Search engines have changed a lot since the earliest iterations surfaced close to 20 years ago. As the technology has improved, we’ve witnessed a progression from manual site submissions and an inability to use natural language queries, to complex algorithms that control the way sites are crawled and how search results are returned. However, search engines have evolved in ways beyond simply improving the search mechanism.
We are seeing search engines offer information and interactivity that has traditionally only been found on web apps and businesses’ own sites. For an example of web directories offering more in-depth content, one simply has to perform a Google search via a mobile device for a nearby restaurant. Due to recent integrations with Uber and OpenTable, hungry searchers can now book a table and see Uber wait times and price estimates directly on their Google app. The above-mentioned additions save consumers multiple steps in their restaurant discovery/reservation/transportation journey, as they no longer have to open a restaurant’s page in their browser or plug a restaurant’s address into their Uber app to reserve a table and weigh transportation options.

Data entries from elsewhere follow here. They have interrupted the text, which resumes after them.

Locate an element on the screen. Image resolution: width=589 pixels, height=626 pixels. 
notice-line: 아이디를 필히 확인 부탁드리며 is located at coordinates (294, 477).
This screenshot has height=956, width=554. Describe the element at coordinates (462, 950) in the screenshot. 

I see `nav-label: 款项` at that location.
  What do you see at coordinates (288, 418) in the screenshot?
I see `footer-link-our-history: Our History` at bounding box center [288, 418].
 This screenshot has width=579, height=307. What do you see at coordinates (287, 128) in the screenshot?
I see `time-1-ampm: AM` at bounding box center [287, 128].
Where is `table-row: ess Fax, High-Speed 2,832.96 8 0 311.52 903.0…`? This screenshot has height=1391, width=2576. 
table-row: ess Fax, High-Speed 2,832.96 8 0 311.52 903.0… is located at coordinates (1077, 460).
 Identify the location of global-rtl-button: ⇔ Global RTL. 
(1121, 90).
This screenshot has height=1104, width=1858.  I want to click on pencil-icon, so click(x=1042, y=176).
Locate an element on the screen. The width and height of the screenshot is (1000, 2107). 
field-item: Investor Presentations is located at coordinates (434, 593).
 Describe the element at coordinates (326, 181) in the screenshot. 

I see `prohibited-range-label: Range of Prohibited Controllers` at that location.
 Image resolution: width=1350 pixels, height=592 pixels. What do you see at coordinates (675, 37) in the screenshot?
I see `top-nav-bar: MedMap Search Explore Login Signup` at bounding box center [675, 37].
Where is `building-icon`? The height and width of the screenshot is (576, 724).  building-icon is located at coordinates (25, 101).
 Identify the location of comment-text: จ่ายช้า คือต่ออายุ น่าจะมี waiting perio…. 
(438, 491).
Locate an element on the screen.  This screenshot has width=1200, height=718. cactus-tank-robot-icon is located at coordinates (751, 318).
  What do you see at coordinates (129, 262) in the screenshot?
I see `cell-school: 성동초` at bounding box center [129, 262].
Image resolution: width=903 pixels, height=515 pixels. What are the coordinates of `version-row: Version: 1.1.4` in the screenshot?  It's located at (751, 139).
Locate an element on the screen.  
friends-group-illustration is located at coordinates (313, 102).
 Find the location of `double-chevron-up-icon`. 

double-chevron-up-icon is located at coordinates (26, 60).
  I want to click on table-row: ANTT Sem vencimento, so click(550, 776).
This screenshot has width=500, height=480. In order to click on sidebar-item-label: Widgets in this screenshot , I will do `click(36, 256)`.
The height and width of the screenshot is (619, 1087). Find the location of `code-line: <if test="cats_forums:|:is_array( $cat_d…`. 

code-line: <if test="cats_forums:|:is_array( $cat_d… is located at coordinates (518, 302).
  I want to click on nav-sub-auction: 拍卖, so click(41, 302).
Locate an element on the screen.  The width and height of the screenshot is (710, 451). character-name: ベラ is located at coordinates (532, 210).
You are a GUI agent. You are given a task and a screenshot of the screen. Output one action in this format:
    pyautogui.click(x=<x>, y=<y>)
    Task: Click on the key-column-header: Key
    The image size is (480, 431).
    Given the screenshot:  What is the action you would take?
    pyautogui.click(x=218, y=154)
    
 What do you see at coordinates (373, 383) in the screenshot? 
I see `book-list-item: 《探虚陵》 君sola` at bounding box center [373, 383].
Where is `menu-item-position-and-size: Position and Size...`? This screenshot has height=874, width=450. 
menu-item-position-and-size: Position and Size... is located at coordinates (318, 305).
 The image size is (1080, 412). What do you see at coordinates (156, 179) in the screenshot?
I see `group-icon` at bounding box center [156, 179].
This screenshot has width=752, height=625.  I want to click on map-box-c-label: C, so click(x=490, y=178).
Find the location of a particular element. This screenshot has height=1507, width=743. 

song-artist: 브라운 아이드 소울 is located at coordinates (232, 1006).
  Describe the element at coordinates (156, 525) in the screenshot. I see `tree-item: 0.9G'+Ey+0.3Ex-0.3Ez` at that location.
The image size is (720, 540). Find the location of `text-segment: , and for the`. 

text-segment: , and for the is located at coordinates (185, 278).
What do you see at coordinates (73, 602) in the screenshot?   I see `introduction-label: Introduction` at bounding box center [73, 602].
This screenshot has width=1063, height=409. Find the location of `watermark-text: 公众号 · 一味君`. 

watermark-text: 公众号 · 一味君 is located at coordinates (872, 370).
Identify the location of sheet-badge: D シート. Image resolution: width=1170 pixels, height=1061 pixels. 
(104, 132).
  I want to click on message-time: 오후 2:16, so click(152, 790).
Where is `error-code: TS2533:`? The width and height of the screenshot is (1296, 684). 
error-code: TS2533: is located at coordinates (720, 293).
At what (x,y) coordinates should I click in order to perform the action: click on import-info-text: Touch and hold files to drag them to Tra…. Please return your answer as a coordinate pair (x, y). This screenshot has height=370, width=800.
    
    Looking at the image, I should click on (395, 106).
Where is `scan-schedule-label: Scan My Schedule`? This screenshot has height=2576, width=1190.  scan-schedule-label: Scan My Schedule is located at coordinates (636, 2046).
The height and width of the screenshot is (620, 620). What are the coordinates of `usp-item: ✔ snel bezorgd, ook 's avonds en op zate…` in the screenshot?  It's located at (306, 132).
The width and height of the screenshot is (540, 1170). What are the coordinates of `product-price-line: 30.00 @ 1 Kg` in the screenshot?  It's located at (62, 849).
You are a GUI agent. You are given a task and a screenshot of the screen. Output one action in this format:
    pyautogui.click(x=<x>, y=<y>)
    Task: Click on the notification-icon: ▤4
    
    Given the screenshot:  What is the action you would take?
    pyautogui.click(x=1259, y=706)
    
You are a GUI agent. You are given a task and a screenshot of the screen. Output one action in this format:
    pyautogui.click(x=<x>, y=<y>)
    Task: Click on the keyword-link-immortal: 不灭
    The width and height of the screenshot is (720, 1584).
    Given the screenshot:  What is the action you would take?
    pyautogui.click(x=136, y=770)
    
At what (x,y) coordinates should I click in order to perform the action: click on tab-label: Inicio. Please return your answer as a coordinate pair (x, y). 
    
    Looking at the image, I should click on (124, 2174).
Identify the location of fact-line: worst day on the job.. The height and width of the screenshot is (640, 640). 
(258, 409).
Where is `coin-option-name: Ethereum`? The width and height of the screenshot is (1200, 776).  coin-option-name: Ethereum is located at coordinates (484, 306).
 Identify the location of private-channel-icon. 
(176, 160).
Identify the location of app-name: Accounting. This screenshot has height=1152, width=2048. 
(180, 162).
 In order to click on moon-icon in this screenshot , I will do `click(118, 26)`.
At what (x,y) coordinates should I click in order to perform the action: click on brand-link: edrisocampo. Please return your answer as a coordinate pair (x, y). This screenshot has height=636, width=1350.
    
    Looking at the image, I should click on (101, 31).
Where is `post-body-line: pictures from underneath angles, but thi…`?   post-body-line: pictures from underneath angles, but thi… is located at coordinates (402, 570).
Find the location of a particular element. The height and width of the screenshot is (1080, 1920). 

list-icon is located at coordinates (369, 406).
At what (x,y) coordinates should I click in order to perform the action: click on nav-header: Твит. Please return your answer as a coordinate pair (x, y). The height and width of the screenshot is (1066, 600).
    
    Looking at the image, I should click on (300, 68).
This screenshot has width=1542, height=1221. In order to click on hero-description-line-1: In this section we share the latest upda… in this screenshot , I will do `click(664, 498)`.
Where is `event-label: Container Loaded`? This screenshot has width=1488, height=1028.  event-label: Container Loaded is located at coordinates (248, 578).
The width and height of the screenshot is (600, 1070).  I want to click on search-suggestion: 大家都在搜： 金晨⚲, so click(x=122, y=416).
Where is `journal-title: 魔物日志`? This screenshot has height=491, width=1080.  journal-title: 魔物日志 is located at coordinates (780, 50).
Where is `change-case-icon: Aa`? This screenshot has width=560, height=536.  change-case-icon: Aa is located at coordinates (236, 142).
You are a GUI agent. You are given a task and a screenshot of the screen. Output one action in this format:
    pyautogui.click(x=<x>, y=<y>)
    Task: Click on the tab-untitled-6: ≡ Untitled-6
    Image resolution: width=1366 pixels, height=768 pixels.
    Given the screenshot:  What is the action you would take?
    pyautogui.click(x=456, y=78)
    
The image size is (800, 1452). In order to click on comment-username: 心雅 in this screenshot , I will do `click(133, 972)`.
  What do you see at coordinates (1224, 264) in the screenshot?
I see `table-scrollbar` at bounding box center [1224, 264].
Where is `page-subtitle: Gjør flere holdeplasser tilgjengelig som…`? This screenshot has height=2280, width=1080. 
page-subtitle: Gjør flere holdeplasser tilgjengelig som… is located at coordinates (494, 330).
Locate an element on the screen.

As consumers are expecting richer listings from their search directories, companies that provide unique content (such as ratings and deals sites) are discovering that they can offer this content to consumers in ways that make them seem more like search engines. For example, by redesigning their Places directory and introducing Postsearch, Facebook is providing users a method to easily discover reviews from their friends and fellow Facebook users. In making their ratings and review data available in this way, Facebook is creating a strong incentive for consumers to use their platform for local search, rather than more traditional search engines. Groupon seems to be taking a similar step toward developing a local search offering with the recent introduction of Pages, a product that allows consumers to search local merchants in the pursuit of finding deals.
As search result pages become more dynamic, and as companies with exclusive content move toward becoming more like search engines, the need for consumers to rely on local businesses’ sites for information lessens. This is a trend that Google seems to have identified, as their Pigeon algorithm update (released in July 2014) now gives more importance to local map and directory sites. In fact, it is now not unlikely to see a businesses’ Yelp and Facebook pages appear ahead of their own website in search results.
What does this mean for SMBs? Although it may mean that some local businesses lose the ability to have full control over their initial impression with consumers who may be searching for them, recent research seems to suggest that a surprising percentage (52%) of SMBs do not even have websites in the first place. Even more surprising, the same study found that a mere 6% of the 1,800 businesses sampled had sites that were optimized for mobile. It seems that the evolution of search pages may act as a sort of great equalizer for SMBs, but seeing as though many of these businesses are slightly behind the times technologically speaking, the above-mentioned changes are good for the segment as a whole.